Trojan-Spy.Win32. Small.cgl

Программа-шпион, предназначенная для сбора информации о зараженной системе. Является приложением Windows (PE-EXE файл). Имеет размер 5120 байт. Написана на C++.

Деструктивная активность

После запуска троянец выполняет следующие действия:

• для контроля уникальности своего процесса в системе создает уникальный идентификатор с именем:

  mutex_senddata_.la

• Отсылает на сайт злоумышленника HTTP-запросы следующего вида:
  http://vip.el***z.com/admin/co**nt.php?id=
  <ID>&isSucc=1&lockcode=1&mac=<MAC>&PcType=<PCTYPE>&AvName
  =<AVNAME>&ProCount=<PROCOUNT>
  
  http://vip.el***z.com/admin/co**nt.php?id=<ID>&isLive=1
  где <ID> – случайная последовательность цифр и латинских букв; <MAC> – физический адрес активного сетевого адаптера; <PROCOUNT> – время в миллисекундах с момента старта системы.

  Подстрока "<PCTYPE>" принимает значение "WangbarPc" если в системе запущен один из следующих процессов:

  clsmn.exe
  Barclient.exe
  scon.exe
  BarClientView.exe
  mzdclient.exe
  NBClient.exe
  EWay.exe
  NxpAuxSvc.exe
  

  В противном случае, "<PCTYPE>" присваивается значение "HomePc".

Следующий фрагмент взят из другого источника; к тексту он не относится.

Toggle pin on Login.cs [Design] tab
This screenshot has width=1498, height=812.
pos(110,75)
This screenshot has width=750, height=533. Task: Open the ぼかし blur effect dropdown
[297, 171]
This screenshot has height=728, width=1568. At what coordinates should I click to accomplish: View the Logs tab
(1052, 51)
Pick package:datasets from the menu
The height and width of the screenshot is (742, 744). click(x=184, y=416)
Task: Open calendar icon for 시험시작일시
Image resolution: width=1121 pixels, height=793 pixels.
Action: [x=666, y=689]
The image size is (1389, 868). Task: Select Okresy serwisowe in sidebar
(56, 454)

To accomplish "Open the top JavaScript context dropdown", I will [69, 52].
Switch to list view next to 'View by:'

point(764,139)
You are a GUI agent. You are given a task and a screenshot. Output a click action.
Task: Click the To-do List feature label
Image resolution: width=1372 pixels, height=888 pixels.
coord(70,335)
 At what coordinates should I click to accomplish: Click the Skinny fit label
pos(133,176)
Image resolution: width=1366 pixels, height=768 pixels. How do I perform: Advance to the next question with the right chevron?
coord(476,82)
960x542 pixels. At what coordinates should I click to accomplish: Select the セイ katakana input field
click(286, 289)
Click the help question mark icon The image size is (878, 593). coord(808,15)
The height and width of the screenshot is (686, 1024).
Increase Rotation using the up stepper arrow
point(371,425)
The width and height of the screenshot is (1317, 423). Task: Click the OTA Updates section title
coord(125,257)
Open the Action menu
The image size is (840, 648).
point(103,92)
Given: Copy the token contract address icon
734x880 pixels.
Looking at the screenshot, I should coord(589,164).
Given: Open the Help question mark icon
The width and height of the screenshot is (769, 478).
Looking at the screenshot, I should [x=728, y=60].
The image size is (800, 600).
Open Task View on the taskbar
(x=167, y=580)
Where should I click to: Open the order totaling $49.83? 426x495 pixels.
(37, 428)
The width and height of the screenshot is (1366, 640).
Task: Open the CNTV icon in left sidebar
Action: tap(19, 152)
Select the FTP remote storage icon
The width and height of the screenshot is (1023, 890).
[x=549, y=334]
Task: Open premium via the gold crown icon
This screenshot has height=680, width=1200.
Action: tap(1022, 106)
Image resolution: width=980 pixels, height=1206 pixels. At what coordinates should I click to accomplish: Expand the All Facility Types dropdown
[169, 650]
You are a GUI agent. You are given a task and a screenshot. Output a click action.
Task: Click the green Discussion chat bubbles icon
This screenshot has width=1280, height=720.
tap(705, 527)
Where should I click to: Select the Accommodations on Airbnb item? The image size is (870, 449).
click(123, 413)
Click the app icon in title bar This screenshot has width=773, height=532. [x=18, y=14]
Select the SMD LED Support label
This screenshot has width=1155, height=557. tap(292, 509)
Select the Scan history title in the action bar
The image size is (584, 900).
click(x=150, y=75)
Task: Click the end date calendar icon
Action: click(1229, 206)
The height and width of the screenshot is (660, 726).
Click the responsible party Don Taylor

  Подстрока "<AVNAME>" формируется из имен запущенных в системе процессов антивирусных программ, таких как

  360tray.exe
  360sd.exe
  Ravmond.exe
  avp.exe
  ekrn.exe
  kissvc.exe
  kvsrvxp.exe
  avguard.exe
  MPMon.exe
  Mcshield.exe
  VPTray.exe
  ashWebSv.exe
  

  Если перечисленные процессы в системе не найдены, "<AVNAME>" принимает значение "OtherOrNone".